3.5. Analysis of TAG Composition with Silver Ion-High Performance Liquid Chromatography (Ag-HPLC)

TAGs of the lipids were separated using an Ag-HPLC (Younglin, Anyang, Korea) equipped with a silver ion column (Chromspher 5 lipids, 250 × 4.6 mm i.d., 5.0 μm, Varian, Middleburg, Netherlands) and an evaporative light scattering detector (ELSD, Sedex 75, Sedere, Alfortville, France). The temperature of the ELSD was set at 40 °C, and N₂ was used as a nebulizing gas at a pressure of 2.2 bar. Lipids were dissolved in chloroform: n-hexane (1:1, v/v) and 20 μL were injected into the HPLC system. The mobile phases were solvent A (n-hexane: isopropanol: acetonitrile = 100:0.1:0.1, v/v/v) and solvent B (n-hexane: iso-propanol: acetonitrile = 100:1:1, v/v/v) at a flow rate of 1.5 mL/min. TAG separation was started with solvent A for 5 min; the solvent ratio was increased to 80:20 (v/v) for 10 min, to 50:50 (v/v) for 10 min, held for 1 min, then returned to the initial condition of solvent A (100%), and finally held for 8 min.

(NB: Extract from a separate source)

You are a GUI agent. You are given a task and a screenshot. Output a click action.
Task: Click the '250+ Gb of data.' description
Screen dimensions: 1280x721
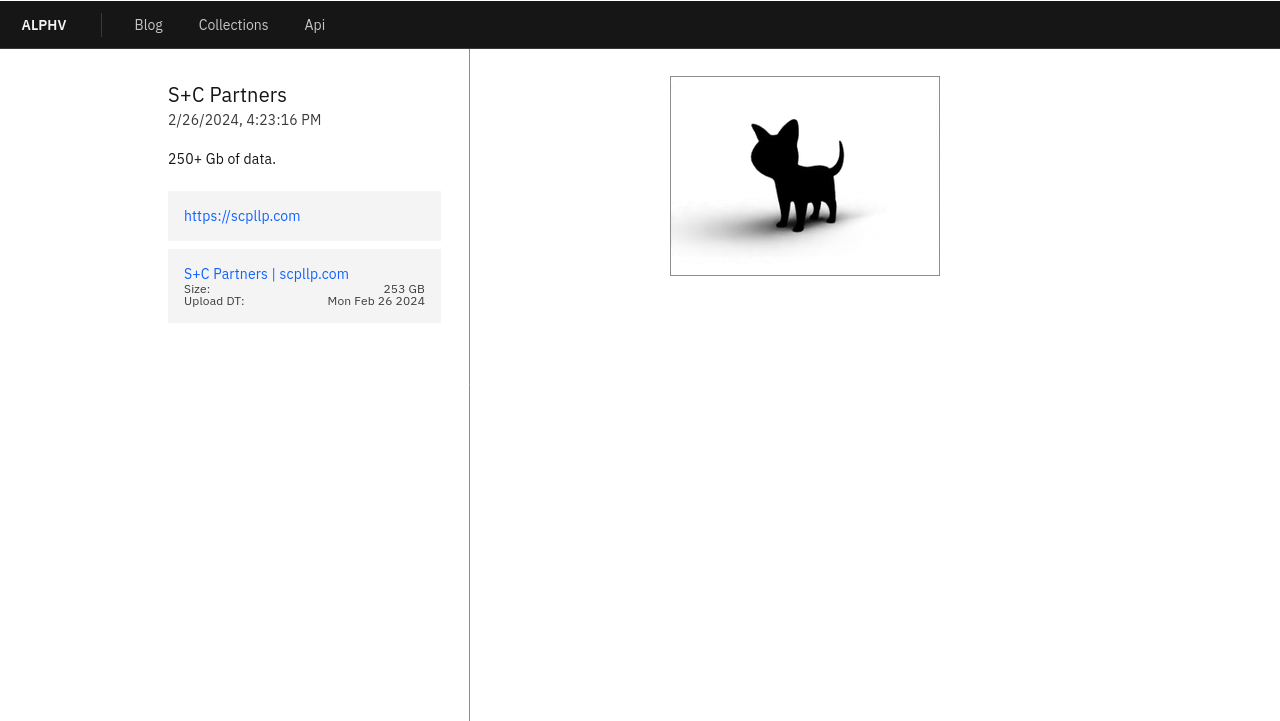pos(222,159)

The TAGs were separated by the number of double bonds and the position of double bonds in the acyl chains, and the regioisomeric and enantiomeric isomers [37]. The individual TAG peaks in the HPLC chromatogram were identified by standard PPP, and designated by comparing the Ag-HPLC peaks of the OPO human milk fat substitute reported in Lee et al. [13], and TAG species reported in Hong et al. [38], which presented the Ag-HPLC chromatographs with the same methodology as the present study. Each TAG was presented with HPLC peak area or percentage (%) of total TAGs area.